* [AVAILABLE RECORDS]:
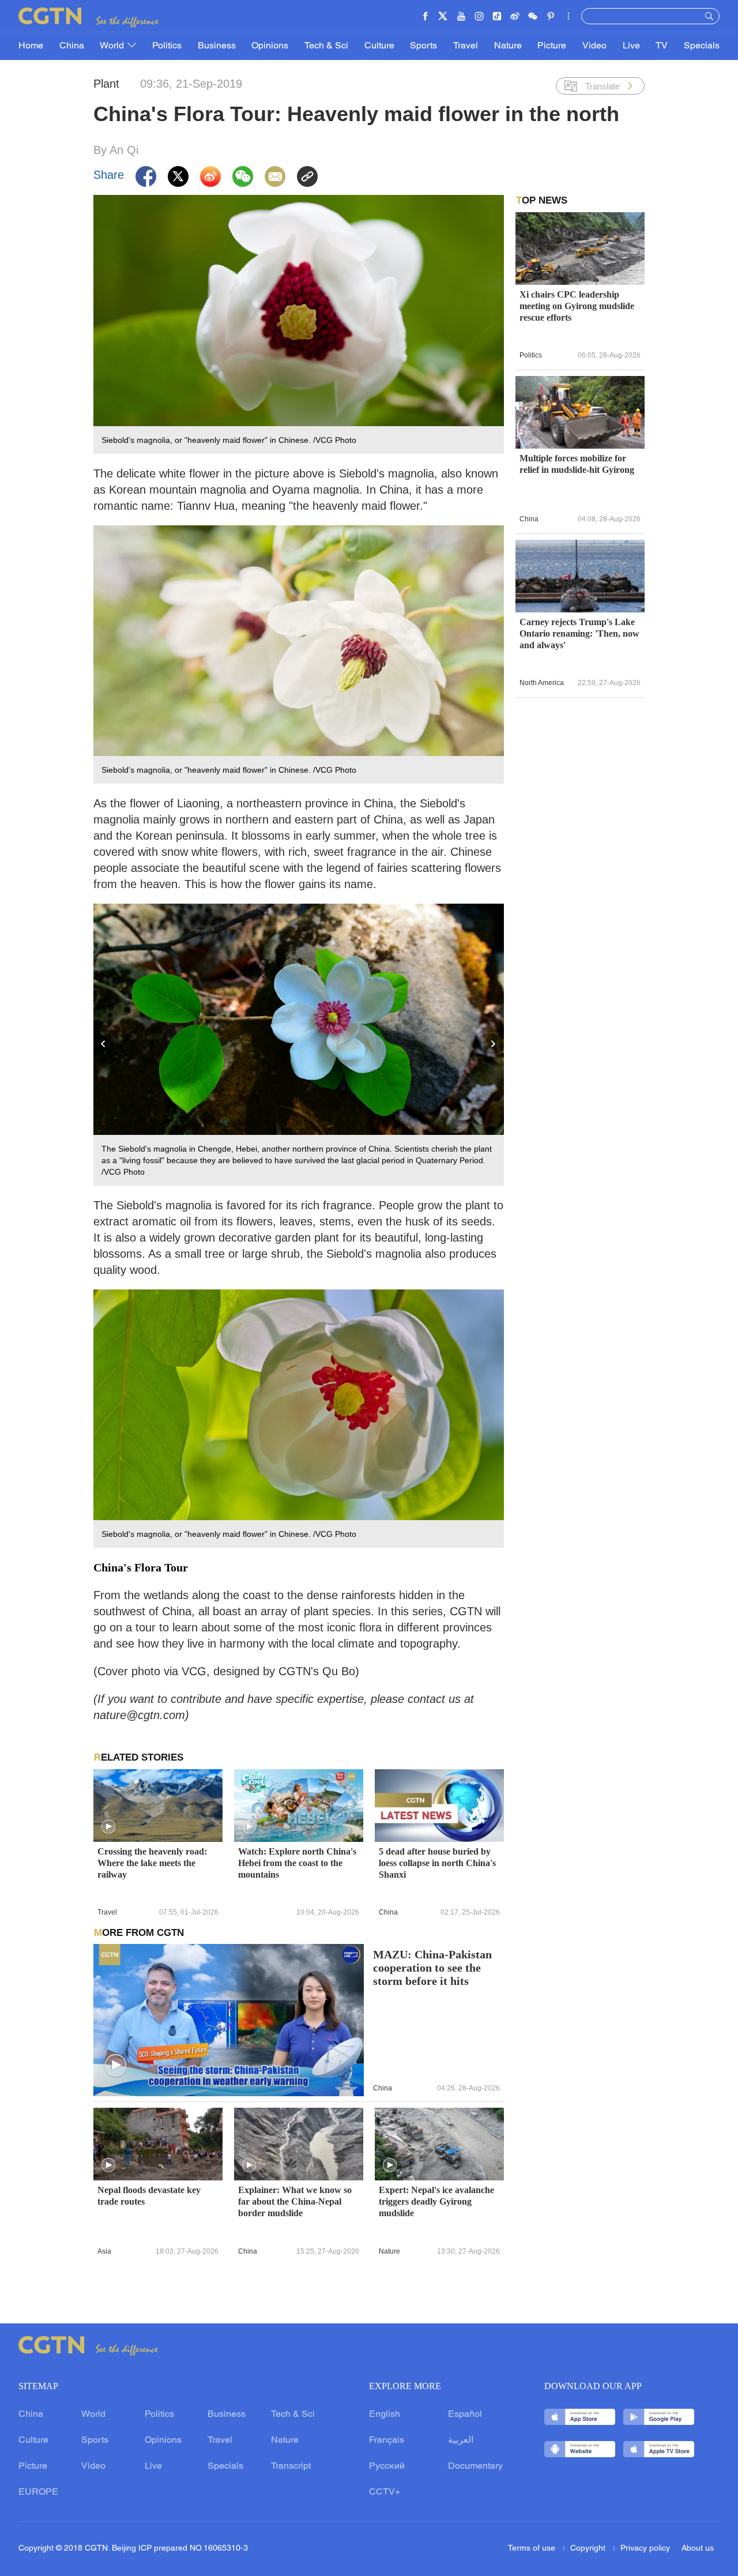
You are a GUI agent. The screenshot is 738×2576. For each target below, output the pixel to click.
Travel (465, 46)
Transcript (291, 2466)
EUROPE (38, 2492)
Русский (387, 2466)
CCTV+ (384, 2492)
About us (697, 2548)
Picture (551, 46)
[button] (108, 1827)
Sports (423, 46)
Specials (702, 46)
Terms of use (533, 2548)
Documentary (475, 2466)
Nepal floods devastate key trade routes (149, 2195)
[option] (298, 1045)
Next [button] (493, 1044)
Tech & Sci (326, 46)
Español (465, 2414)
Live (631, 46)
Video (594, 46)
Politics (167, 46)
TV (662, 46)
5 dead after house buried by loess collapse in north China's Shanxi (437, 1863)
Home (30, 46)
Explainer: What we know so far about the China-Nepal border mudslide (295, 2201)
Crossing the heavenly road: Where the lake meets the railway (152, 1863)
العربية (460, 2440)
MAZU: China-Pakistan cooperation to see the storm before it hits (432, 1968)
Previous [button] (103, 1044)
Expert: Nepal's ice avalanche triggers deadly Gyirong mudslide (436, 2201)
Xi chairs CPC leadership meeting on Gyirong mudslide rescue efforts (576, 305)
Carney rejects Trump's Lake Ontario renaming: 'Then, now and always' (579, 633)
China (71, 46)
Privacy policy (645, 2548)
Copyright (589, 2548)
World (113, 46)
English (384, 2414)
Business (217, 46)
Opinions (269, 46)
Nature (508, 46)
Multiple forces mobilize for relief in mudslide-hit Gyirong (576, 464)
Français (386, 2440)
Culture (379, 46)
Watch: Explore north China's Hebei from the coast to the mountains (297, 1863)
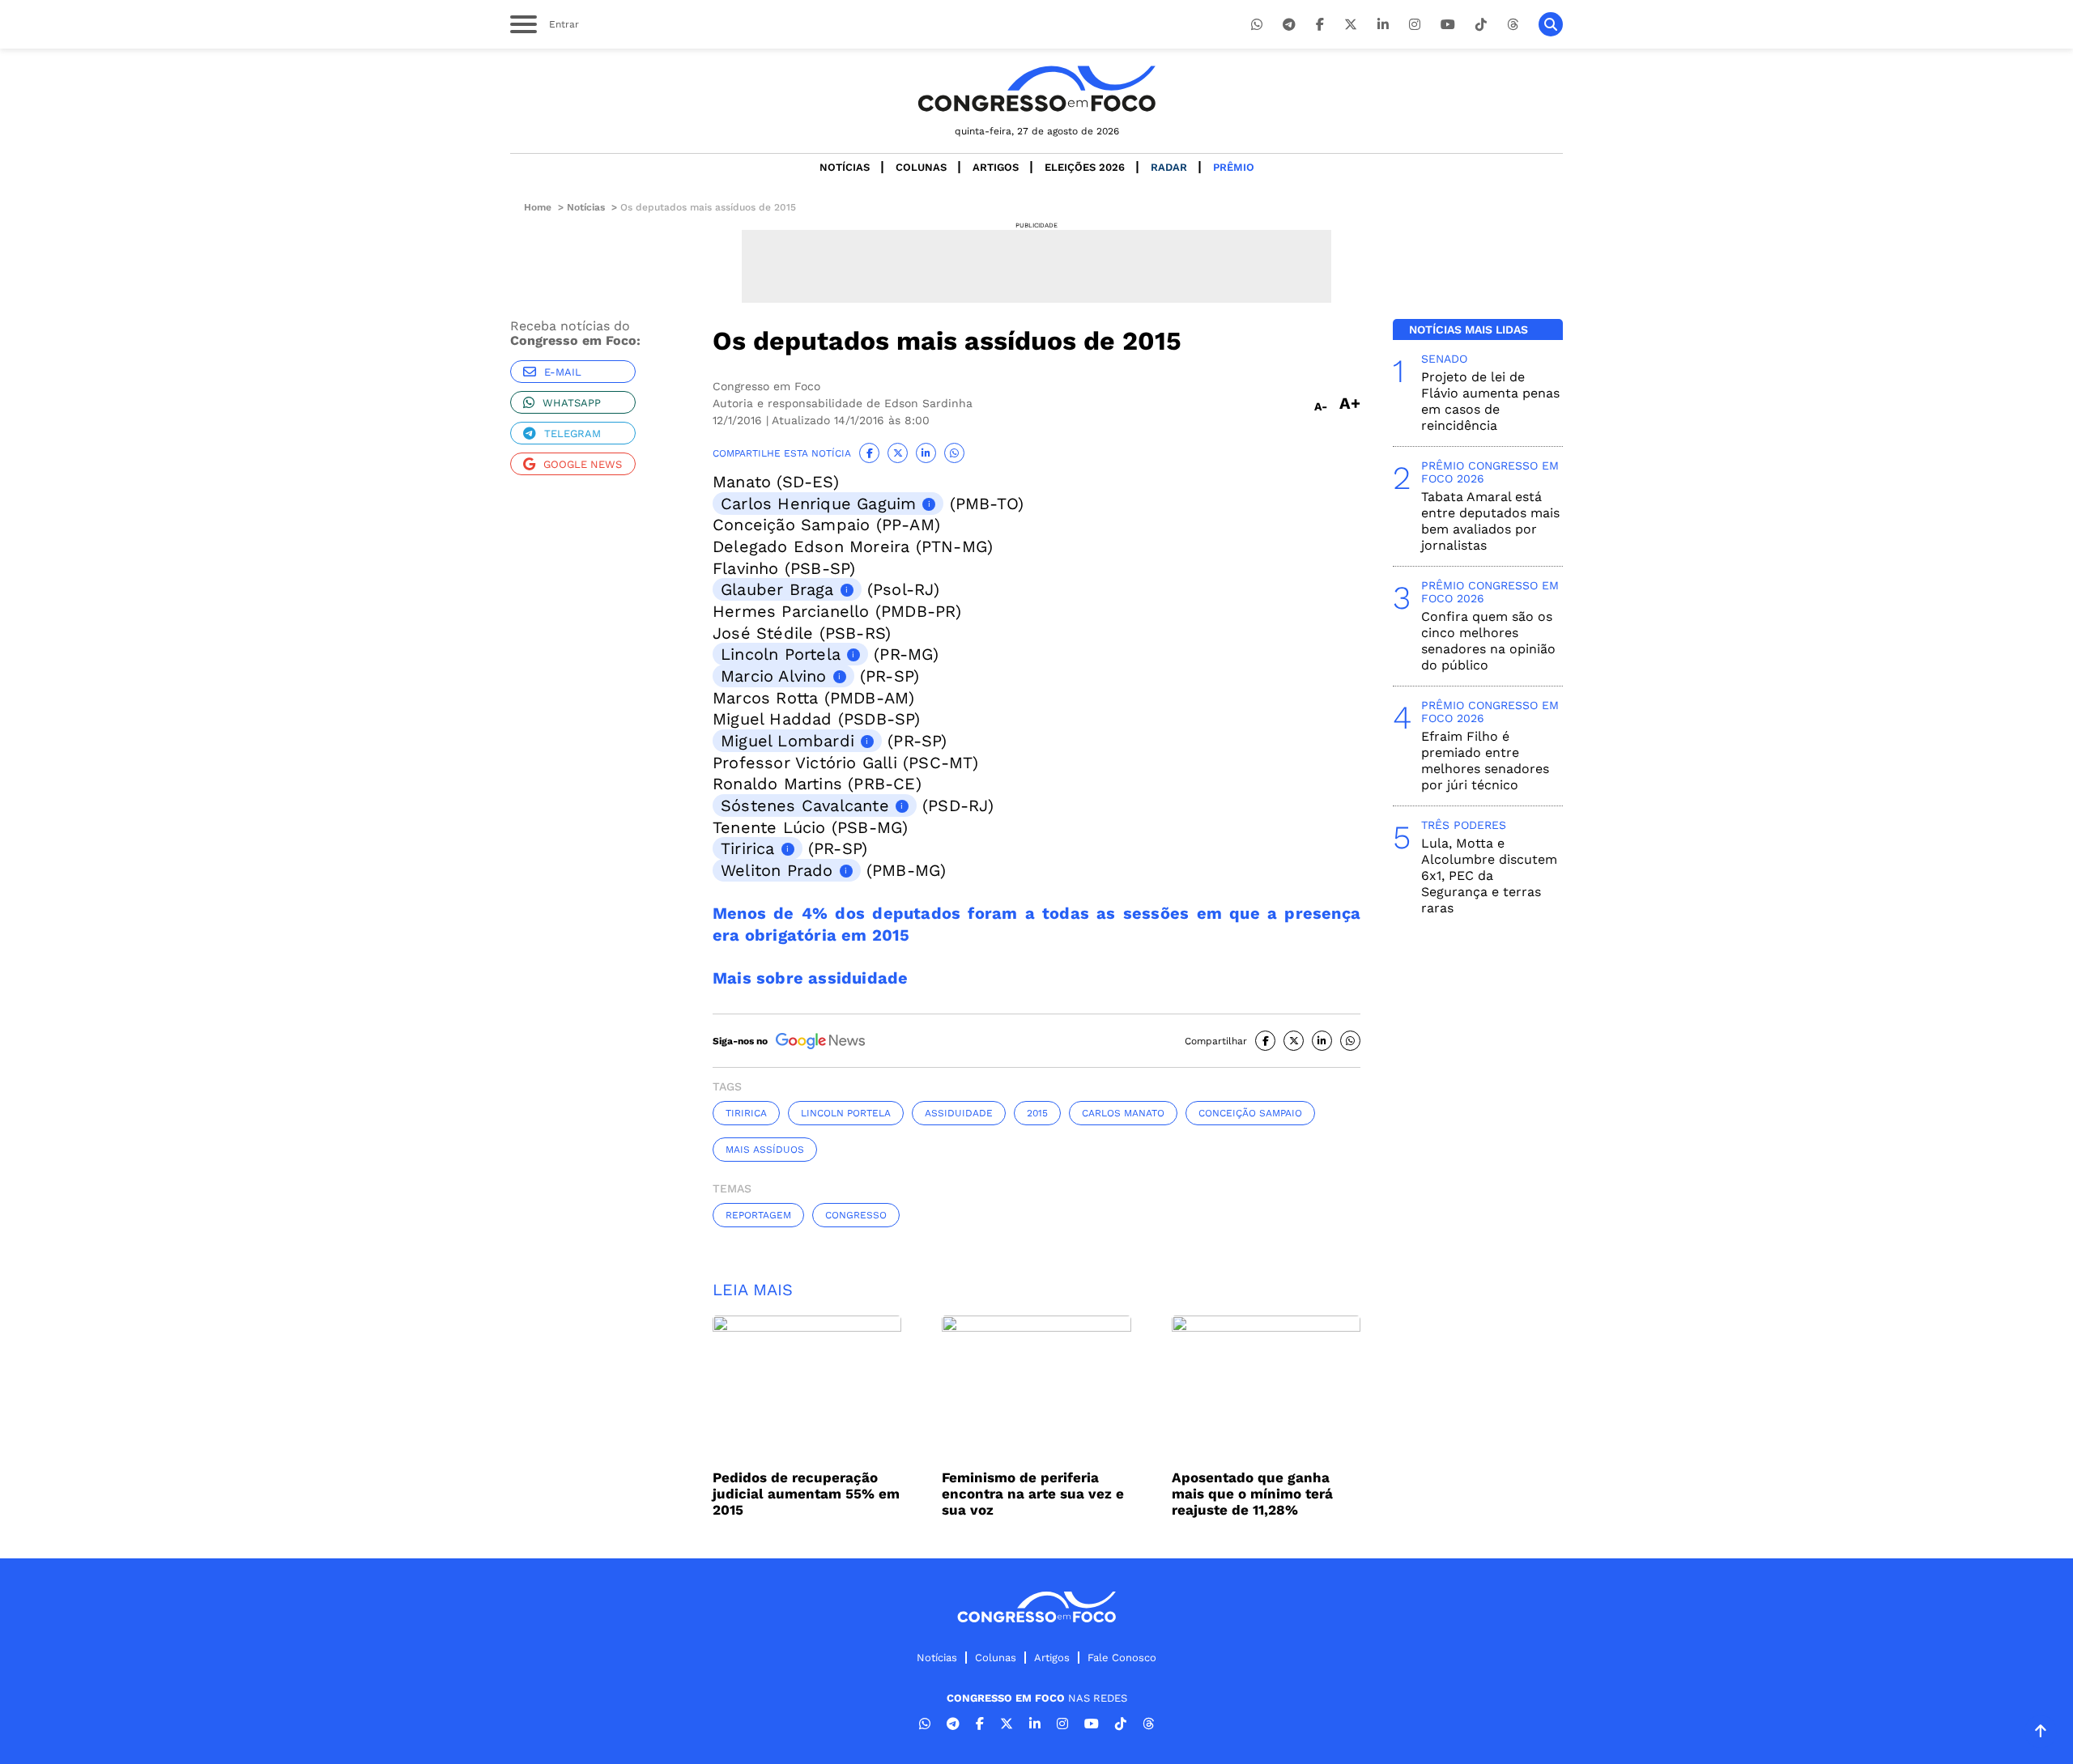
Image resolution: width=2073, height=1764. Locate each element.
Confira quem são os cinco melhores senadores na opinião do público (1488, 641)
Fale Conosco (1122, 1657)
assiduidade (959, 1113)
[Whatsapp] (1256, 24)
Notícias (844, 167)
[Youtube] (1448, 24)
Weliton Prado (777, 870)
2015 (1037, 1113)
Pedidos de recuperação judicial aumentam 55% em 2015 (806, 1493)
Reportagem (758, 1215)
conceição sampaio (1250, 1113)
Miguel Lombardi (787, 740)
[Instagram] (1414, 24)
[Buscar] (1551, 24)
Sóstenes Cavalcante (805, 805)
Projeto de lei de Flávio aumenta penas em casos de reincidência (1490, 401)
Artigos (996, 167)
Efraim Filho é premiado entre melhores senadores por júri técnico (1485, 761)
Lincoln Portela (781, 654)
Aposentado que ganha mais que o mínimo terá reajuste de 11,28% (1252, 1493)
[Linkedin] (1383, 24)
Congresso (856, 1215)
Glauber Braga (777, 589)
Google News (582, 464)
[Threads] (1512, 24)
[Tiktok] (1481, 24)
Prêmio (1233, 167)
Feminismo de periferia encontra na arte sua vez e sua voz (1033, 1493)
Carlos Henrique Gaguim (818, 503)
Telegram (572, 433)
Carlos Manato (1123, 1113)
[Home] (1036, 89)
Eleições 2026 (1085, 167)
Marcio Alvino (774, 676)
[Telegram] (1289, 24)
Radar (1169, 167)
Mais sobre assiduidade (810, 978)
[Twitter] (1350, 24)
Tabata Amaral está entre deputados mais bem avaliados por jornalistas (1490, 521)
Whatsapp (572, 403)
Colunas (921, 167)
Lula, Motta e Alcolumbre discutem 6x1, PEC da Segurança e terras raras (1489, 875)
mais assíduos (765, 1149)
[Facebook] (1320, 24)
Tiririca (748, 848)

* [INSTRUCTIONS TO FOLLOW]: Scan the data, and report each line that uses the word "Gyirong".

* [REPLY TO THE EXERCISE]:
Expert: Nepal's ice avalanche triggers deadly Gyirong mudslide (436, 2201)
Xi chairs CPC leadership meeting on Gyirong mudslide rescue efforts (576, 305)
Multiple forces mobilize for relief in mudslide-hit Gyirong (576, 464)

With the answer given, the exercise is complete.